Dimensions Overall (confirmed): 4 13/16 × 6 7/8 × 4 1/4 in. (12.3 × 17.5 × 10.8 cm)

Editor: So, here we have a porcelain teapot, made sometime between 1740 and 1750 by the Chelsea Porcelain Manufactory. It's currently housed at the Met. What strikes me immediately is how it merges the functional with the decorative – almost like a sculpted cabbage! How do you interpret this work, especially considering its materials? Curator: Well, focusing on its materiality and the context of its production, we see this teapot isn’t just a charming decorative object.
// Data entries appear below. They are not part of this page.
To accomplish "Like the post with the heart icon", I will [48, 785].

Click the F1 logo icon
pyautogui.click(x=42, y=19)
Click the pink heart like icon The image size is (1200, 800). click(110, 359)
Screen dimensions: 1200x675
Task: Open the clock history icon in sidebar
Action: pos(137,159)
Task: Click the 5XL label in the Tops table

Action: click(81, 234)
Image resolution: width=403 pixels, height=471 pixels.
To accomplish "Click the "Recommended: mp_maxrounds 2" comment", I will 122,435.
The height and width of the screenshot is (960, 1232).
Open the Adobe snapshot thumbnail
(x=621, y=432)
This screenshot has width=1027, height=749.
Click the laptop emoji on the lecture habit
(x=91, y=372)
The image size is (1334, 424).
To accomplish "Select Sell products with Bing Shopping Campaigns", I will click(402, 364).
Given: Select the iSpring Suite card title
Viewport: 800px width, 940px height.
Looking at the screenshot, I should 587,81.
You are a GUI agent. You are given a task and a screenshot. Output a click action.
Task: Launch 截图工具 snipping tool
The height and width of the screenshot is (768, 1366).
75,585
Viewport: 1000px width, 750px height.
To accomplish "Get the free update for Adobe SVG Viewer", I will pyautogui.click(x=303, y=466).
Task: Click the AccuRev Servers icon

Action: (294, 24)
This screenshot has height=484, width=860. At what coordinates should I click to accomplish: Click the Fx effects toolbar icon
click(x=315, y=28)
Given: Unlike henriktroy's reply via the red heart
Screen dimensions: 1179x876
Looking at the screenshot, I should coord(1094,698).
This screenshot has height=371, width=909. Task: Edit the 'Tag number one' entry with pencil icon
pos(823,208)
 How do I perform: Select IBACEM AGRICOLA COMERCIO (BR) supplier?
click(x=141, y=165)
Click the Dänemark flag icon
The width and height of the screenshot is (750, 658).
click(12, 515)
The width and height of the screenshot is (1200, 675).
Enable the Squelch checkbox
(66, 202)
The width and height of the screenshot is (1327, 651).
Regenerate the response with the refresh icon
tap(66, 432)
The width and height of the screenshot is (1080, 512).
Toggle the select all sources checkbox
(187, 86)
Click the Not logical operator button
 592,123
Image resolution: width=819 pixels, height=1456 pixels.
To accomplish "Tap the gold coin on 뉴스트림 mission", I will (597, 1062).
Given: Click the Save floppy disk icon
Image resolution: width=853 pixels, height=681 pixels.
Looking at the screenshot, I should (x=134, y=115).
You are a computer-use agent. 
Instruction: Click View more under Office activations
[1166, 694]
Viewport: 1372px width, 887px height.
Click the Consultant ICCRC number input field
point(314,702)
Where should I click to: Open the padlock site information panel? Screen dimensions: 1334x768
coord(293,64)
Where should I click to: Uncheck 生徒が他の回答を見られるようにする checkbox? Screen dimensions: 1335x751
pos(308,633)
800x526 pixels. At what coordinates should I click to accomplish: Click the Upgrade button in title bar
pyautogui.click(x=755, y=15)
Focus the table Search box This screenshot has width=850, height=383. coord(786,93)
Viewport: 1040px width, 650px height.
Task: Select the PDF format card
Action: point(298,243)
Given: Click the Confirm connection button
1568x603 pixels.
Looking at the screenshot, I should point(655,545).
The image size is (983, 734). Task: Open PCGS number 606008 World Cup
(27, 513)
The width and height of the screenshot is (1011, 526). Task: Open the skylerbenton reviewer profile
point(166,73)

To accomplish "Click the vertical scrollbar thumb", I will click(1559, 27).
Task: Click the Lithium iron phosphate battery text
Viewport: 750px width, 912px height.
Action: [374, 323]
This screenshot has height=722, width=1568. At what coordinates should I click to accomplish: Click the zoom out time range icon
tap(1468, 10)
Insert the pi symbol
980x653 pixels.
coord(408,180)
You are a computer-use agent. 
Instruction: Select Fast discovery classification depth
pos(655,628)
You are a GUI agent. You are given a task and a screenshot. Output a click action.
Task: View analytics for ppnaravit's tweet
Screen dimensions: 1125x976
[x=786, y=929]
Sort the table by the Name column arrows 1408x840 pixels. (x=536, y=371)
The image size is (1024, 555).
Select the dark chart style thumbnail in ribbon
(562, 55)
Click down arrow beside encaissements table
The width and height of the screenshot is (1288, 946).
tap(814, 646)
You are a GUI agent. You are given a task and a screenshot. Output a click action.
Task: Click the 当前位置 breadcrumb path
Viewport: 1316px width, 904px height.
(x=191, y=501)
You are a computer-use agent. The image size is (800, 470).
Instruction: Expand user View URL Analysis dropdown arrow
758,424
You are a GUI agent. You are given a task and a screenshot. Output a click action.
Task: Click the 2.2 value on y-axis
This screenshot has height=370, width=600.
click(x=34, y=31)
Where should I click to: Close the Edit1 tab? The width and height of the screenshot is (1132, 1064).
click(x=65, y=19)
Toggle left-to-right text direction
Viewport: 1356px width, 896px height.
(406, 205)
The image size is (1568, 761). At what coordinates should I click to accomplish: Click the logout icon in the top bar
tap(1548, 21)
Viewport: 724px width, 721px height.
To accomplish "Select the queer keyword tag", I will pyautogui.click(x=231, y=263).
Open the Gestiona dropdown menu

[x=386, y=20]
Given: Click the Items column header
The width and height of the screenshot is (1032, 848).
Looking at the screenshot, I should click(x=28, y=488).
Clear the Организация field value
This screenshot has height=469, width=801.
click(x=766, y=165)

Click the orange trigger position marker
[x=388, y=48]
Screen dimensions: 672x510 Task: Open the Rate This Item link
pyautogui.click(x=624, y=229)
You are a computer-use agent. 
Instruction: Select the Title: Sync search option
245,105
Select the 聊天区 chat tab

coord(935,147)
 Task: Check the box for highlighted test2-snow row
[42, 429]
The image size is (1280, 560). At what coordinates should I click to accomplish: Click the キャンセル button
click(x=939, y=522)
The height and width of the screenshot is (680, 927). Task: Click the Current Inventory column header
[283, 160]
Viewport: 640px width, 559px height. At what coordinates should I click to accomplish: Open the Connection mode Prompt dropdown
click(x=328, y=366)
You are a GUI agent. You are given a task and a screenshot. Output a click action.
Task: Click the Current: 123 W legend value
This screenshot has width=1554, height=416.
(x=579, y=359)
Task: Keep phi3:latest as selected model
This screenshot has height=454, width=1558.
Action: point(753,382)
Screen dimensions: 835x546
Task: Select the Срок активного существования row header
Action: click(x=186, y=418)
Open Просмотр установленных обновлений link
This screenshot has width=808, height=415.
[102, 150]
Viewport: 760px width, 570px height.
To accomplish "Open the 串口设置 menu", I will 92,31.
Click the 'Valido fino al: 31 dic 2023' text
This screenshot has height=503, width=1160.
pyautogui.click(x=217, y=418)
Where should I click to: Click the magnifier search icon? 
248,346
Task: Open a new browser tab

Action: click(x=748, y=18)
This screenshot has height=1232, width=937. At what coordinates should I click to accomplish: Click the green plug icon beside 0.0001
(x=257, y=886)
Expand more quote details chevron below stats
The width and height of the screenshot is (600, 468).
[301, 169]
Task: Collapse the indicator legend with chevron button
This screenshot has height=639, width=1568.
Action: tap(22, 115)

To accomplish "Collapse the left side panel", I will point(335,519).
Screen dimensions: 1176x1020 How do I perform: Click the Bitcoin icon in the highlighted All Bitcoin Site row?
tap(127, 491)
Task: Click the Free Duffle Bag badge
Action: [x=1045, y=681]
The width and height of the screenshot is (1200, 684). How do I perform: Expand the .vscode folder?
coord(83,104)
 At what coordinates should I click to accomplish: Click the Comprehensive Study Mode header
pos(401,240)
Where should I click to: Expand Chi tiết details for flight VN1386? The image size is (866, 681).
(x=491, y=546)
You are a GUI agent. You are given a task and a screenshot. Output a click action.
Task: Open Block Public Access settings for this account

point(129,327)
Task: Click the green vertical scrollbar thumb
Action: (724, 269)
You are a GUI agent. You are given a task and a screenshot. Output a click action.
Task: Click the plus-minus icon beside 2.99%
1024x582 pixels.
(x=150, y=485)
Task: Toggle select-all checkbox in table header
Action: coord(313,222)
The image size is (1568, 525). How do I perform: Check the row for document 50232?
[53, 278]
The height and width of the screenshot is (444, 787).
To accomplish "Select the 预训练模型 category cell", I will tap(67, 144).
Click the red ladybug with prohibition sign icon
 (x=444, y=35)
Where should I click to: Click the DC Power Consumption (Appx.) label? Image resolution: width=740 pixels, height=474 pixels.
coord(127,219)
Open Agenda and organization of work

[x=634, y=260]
The fact that it's made of porcelain, specifically Chelsea porcelain, speaks volumes about 18th-century manufacturing, trade, and social aspiration. Porcelain was a luxury good. Editor: So, it was more than just a fancy tea vessel? Curator: Exactly! It’s about the intense labour, the skilled artisans, the global networks needed to import the raw materials, and the consumer culture that craved these status symbols. Notice how the naturalistic cabbage design both elevates and obscures the industrial processes. Is it ‘high art’ or craft? This piece challenges that boundary. The leaves meticulously formed in porcelain hint at the material transformations involved, moving from raw clay to refined, marketable object. It begs the question: who profited from this production, and at what cost? Editor: I never thought of it that way. It’s easy to just see a pretty teapot, but it embodies so much more when you consider its production and consumption. Curator: Precisely. Looking at art this way reveals a lot about the societies that created it, exposing the complexities beneath a seemingly simple surface. I will remember this cabbage.